Lack of a U.S. trade agreement with Japan is costing Montana farmers millions in lost wheat sales. Tuesday U.S. Sen. Steve Daines implored the Trump administration to do something about it.
Daines told U.S. Trade Representative Robert Lighthizer that Montana’s malt barley farmers have been harmed by America’s exit from the Trans Pacific Partnership. Trump dumped the 10-nation deal after taking office in 2017. The other nations involved in the agreement pressed on and are now benefiting from TPP’s better trade terms.
“TPP provided a great opportunity for us to see significant tariff reductions, as you know, moving beef tariffs in Japan from 38 percent to 9 percent, to see a 45 percent tariff reduction on wheat in Japan, over the course of nine years,” Daines said Tuesday. “These are huge markets, and just yesterday I was meeting with some of my barley producers. They’ve now lost contracts. They’ve lost malt barley contracts with Japanese clients, and they’re very concerned.
“My plea is to move this to getting results now because the results we’re seeing at the moment are losing market share. And we lose that share to foreign competitors. It’s tough to get that back.”
The questions came as Lighthizer appeared before the Senate Finance Committee to discuss trade. Much of the conversation centered on China, but noting the economic losses piling up for Montana wheat and barley farmers, Daines pulled the conversation toward Japan.
Lighthizer recognized something needed to be done. Trump campaigned on exiting multilateral free trade agreements and replacing them with one-on-one contracts between the United States and individual nations. No agreement has been reached with Japan, which is the main buyer of Montana wheat. Meanwhile, the TPP deal has given wheat competitors like Canada and Australia preferential terms with Japan.
“It will take a while to get an entire (free trade agreement), but my own view has been that we have to take care of the agriculture part of it and some other stuff so it’s balanced at an earlier stage,” Lighthizer said. “Some senators probably won’t like that. Some will like it, but I think because of the market situation in Japan we have to move in that direction.”

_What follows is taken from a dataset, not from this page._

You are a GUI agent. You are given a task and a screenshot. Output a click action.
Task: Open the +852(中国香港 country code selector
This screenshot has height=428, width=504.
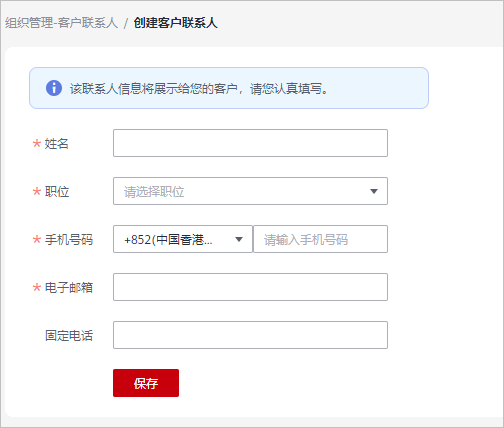click(x=183, y=239)
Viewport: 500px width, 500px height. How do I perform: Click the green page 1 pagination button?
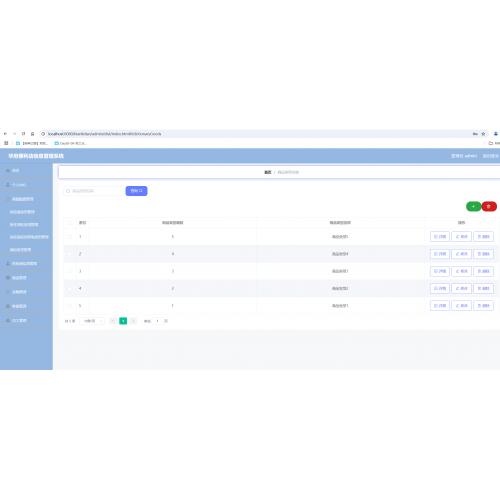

Lighthizer said things were only going to get worse for farmers as TPP advanced further reducing tariffs over the next decade.
In the populist wave of the 2016 elections, both Trump and Democrat Hillary Clinton opposed TPP. U.S. Sen. Jon Tester, Montana’s farmer lawmaker did as well, saying he was for “fair trade, not free trade.” Unions called TPP a job killer while environmentalists and human rights groups argued the agreement allowed industrial conditions out of sync with American values.
Daines voted to give TPP an up or down vote in the Senate, meaning lawmakers would either pass the agreement as negotiated by the Barack Obama administration or reject it without amendments. Obama had argued that congressional amendments threatened to drive the 10 other nations away from the agreement. By November 2016, Senate Majority Leader Mitch McConnell had declared the TPP dead on arrival in Congress.
Losing the TPP was a major disappointment for the Montana Grain Growers Association. The agreement had been in the works since 2002 and was supposed to be a counter balance to the influence of China along the Pacific Rim. Trade terms were to get better in Japan and new markets were expected to open.
“Japan is a major buyer of U.S., and in particular Montana, high-protein wheat,” said Lyle Benjamin, MGGA president. “Because the USA is not a part of TPP, the difference in tariff rates selling into the Japanese market make Montana’s grains increasingly less competitive with quality wheat growing countries like Australia and Canada, who are TPP members. Montana farmers are already feeling the pressure from this, and the pressure will only increase as TPP scales into effect over the next few years. Montana Wheat and Barley Committee estimates that our farmers have lost $150 million in sales in the first year after swerving away from TPP membership.”
Japan buys more than 70 percent of Montana’s wheat. The state risks losing the entire market by the time TPP is in full force, Benjamin said.